How does my commercial business access usage data programmatically?▾
Individual customers cannot call the API directly. Certified competitive retailers can use the UHIT REST API or the CRIP portal (with a Letter of Authorization) to retrieve historical monthly usage. For self-service, customers use My Account or Nectar's API (docs.nectarclimate.com).
Should we shop for a gas supplier or stay on the Standard Choice Offer?▾
Delivery charges are regulated and identical regardless of supplier, so only the commodity is negotiable. The SCO is repriced monthly off NYMEX (e.g., ~$0.4388/ccf in May 2026). A fixed-price Choice contract can hedge volatility; compare options at energychoice.ohio.gov.
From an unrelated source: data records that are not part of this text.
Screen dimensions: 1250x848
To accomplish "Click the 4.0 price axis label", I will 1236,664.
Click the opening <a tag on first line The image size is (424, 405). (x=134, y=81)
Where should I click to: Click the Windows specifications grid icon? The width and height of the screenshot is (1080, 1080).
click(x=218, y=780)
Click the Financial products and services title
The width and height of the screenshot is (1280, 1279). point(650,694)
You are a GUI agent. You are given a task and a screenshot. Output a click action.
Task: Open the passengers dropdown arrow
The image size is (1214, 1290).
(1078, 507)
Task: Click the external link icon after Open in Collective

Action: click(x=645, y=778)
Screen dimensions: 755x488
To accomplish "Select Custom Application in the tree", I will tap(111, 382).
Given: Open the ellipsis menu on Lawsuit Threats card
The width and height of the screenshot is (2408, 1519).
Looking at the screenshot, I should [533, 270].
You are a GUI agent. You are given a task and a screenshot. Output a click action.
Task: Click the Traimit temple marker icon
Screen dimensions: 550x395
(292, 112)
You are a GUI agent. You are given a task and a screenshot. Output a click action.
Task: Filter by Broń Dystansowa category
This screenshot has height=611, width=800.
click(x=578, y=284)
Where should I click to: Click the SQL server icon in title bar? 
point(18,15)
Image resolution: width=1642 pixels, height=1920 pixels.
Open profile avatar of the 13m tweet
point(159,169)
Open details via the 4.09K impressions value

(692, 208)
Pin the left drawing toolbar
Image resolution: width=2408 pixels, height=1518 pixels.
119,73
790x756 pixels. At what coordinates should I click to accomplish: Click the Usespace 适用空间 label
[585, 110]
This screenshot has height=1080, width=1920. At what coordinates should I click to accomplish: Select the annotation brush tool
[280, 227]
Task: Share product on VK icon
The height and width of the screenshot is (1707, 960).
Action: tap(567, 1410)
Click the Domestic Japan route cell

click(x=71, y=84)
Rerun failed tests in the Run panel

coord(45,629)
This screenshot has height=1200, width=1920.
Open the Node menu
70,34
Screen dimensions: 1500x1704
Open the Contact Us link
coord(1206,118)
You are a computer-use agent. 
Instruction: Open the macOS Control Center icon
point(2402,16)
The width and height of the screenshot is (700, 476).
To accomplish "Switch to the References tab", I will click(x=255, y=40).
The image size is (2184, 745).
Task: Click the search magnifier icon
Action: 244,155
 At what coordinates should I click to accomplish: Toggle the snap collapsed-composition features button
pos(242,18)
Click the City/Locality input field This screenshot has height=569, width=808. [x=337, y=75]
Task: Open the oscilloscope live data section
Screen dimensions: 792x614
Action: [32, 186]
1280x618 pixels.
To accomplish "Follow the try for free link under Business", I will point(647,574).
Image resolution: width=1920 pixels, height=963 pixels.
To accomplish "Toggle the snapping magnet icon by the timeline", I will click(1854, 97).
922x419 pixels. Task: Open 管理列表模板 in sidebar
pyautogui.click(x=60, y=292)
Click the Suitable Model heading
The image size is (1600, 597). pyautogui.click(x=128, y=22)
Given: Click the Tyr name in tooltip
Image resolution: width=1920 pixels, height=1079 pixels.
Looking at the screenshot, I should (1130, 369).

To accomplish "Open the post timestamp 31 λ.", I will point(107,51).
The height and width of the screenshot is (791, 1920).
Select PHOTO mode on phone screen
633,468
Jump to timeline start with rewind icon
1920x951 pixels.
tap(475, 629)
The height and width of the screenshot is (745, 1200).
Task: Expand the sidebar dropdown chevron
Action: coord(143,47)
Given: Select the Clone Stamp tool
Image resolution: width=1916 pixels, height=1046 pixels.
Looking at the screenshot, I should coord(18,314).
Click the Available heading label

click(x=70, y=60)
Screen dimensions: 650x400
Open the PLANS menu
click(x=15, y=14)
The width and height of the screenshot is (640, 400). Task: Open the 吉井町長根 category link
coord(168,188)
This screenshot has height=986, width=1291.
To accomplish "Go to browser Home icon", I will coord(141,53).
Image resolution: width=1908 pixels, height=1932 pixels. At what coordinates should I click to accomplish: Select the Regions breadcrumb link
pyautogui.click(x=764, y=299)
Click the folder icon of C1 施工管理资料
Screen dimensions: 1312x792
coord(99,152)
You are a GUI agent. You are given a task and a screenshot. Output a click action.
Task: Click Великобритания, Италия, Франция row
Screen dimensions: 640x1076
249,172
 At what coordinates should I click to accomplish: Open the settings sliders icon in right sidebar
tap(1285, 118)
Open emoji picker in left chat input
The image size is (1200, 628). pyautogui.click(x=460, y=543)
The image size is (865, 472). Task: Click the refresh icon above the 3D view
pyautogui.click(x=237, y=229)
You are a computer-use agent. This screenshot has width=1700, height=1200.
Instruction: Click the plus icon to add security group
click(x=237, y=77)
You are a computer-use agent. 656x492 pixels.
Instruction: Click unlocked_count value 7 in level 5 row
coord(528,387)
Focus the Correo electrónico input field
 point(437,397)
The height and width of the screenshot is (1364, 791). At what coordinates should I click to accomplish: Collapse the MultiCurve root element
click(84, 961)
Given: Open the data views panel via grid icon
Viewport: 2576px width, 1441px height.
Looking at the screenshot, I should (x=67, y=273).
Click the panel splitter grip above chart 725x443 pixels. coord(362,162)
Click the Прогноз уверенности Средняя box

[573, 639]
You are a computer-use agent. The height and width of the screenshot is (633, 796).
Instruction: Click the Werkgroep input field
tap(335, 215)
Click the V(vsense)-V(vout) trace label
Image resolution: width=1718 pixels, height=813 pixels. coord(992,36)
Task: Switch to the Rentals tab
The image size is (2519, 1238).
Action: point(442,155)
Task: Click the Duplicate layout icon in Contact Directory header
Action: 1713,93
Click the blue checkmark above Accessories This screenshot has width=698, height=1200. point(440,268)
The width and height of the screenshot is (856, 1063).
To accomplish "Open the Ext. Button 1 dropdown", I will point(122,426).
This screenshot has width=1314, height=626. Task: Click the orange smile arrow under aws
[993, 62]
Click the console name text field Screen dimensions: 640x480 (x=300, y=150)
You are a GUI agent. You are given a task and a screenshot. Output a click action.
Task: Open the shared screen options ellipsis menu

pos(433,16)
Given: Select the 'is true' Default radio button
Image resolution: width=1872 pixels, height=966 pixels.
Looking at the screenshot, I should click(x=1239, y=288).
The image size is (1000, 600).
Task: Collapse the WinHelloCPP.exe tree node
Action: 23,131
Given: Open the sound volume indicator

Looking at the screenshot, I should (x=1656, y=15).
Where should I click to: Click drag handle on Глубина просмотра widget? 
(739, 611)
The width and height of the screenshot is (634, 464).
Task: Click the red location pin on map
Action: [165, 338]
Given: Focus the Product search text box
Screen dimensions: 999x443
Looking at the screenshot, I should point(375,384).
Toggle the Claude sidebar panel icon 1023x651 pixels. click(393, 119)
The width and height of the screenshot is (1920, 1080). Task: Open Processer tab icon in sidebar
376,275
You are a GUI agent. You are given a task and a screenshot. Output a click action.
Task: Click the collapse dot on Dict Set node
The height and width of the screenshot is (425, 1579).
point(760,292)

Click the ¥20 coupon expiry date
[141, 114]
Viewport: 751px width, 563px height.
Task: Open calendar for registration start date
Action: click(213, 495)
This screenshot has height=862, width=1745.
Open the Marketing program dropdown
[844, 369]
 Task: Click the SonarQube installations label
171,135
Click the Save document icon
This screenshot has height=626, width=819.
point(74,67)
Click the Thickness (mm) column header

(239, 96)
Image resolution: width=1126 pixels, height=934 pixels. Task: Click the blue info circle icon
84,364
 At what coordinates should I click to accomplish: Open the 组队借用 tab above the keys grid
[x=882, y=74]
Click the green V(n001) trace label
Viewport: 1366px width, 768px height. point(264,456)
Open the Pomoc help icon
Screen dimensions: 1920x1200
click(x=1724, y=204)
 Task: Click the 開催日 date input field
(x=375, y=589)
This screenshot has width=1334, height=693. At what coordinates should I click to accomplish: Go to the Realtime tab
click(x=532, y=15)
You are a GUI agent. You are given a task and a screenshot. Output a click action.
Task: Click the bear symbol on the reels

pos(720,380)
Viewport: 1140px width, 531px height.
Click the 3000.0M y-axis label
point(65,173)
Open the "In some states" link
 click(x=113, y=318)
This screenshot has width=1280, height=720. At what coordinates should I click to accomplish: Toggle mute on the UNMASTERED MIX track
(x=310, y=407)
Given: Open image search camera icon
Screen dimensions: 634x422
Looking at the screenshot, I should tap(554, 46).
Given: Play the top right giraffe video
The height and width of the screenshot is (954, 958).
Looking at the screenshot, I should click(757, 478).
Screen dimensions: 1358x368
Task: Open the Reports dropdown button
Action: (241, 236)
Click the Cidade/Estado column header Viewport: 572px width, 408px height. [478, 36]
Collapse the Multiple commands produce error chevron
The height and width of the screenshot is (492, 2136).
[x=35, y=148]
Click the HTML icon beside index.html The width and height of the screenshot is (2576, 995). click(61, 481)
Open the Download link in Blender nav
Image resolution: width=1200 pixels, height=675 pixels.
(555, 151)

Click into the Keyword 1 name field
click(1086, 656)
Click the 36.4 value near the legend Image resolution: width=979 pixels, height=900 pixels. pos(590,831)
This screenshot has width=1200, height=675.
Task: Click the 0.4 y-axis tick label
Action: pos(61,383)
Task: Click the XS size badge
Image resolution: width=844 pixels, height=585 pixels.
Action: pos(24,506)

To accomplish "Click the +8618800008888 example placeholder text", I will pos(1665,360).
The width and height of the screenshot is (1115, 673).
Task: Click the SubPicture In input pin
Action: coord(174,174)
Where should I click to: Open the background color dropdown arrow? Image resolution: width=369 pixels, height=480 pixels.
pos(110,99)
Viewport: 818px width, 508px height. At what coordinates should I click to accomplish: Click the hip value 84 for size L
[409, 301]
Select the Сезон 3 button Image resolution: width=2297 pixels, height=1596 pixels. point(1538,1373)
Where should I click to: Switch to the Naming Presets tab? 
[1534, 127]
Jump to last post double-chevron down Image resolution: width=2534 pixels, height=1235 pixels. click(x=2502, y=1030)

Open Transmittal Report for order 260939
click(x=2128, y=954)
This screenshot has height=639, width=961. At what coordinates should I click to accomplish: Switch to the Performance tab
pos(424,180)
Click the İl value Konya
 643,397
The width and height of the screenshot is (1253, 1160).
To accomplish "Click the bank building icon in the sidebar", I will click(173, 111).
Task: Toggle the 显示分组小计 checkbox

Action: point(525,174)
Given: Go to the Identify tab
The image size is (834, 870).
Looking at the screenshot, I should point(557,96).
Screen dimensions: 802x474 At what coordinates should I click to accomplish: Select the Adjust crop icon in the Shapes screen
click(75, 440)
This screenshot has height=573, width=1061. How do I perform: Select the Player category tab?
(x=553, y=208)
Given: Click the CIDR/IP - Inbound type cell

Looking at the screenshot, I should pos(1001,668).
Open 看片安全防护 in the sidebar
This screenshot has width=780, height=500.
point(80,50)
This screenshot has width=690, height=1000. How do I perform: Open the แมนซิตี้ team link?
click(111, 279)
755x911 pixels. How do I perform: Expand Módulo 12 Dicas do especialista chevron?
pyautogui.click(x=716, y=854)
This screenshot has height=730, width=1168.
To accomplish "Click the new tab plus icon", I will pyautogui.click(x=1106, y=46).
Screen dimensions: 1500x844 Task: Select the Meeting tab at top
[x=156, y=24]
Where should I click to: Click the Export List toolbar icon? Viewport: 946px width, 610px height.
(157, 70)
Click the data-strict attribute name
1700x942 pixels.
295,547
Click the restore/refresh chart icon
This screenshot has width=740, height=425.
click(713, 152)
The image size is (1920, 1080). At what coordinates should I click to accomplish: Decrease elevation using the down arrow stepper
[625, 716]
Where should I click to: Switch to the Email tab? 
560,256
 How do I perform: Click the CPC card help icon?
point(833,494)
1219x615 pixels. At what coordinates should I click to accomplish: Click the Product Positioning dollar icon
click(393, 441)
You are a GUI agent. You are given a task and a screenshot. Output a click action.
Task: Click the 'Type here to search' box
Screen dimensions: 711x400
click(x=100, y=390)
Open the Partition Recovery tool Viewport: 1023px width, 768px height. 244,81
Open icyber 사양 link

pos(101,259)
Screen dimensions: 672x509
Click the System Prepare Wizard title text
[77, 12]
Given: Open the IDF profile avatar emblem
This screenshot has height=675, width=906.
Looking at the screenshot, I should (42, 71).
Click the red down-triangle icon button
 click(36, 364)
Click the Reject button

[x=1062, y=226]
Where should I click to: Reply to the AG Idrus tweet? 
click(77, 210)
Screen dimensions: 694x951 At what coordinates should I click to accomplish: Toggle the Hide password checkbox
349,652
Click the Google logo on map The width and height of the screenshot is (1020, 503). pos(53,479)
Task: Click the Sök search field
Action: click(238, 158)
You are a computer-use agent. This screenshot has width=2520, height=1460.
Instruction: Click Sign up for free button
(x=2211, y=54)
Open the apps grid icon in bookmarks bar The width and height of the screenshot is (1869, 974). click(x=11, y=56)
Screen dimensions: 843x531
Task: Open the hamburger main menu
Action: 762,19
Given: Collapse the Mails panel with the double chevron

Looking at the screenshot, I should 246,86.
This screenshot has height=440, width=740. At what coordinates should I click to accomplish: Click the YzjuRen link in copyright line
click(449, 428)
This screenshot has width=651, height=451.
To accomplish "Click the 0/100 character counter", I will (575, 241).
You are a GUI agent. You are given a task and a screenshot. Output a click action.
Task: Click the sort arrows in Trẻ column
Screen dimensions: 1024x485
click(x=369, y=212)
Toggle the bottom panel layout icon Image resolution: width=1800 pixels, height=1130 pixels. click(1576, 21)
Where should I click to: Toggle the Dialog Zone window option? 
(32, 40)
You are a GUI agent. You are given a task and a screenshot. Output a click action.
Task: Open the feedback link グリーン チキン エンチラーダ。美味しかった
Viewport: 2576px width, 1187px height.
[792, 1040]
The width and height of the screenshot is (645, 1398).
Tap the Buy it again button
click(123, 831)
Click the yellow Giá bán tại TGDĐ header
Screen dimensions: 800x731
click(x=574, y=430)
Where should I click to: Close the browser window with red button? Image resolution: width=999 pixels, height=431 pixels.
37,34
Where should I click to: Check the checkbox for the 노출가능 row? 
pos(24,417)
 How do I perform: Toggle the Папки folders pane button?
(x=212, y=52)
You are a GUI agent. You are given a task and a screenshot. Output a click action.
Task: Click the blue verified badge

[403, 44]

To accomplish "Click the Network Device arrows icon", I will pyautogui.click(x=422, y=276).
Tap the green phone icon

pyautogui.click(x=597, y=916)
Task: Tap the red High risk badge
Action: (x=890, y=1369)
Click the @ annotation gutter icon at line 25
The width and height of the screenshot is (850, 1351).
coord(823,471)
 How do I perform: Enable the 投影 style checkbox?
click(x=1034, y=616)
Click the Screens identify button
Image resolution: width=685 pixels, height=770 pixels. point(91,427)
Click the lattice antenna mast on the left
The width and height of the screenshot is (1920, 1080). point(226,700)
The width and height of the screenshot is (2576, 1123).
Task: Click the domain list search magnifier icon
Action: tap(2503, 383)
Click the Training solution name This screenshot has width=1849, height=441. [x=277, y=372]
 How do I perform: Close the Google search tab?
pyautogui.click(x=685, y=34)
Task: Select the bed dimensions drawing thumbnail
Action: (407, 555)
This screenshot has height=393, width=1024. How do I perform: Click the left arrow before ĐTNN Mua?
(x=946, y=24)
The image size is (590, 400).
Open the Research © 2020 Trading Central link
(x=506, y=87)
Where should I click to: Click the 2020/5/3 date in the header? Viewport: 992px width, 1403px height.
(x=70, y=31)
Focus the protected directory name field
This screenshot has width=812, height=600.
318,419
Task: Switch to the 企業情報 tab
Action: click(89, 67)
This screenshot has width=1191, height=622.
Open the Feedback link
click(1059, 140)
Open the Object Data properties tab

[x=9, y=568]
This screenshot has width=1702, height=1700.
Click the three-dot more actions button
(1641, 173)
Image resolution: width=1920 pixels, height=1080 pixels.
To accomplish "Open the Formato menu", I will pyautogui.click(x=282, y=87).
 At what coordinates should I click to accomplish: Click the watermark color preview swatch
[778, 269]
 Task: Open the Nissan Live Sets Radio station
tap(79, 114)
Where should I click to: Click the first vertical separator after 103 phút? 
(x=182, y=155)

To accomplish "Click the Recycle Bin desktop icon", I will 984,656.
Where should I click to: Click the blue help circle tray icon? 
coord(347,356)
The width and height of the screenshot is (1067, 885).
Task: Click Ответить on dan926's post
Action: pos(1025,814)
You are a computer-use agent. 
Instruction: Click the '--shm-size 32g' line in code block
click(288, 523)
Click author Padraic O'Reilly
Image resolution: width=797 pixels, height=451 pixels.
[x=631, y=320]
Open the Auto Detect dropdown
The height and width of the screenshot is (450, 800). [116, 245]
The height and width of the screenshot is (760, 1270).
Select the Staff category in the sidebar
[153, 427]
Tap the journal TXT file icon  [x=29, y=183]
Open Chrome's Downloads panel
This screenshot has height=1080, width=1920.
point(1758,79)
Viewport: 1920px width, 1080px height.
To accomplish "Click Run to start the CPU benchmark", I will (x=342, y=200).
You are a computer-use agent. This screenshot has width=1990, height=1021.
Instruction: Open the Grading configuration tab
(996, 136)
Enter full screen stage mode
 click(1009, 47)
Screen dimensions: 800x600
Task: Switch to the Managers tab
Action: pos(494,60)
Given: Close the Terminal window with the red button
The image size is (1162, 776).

What is the Distribution Replacement Rider?▾
The DRR is a charge (recently about $14.30/month) that recovers the cost of replacing aging bare-steel and cast-iron pipelines. It appears on top of the base customer charge and applies to applicable distribution customers regardless of supplier.
Where are the exact per-unit delivery charges for my rate class?▾
They are published in the Ohio Gas Tariff PDF on CenterPoint's Rates & Tariffs page. Base distribution rates were reset following the July 2025 settlement of PUCO Case 24-0832-GA-AIR, so verify current figures in the tariff book.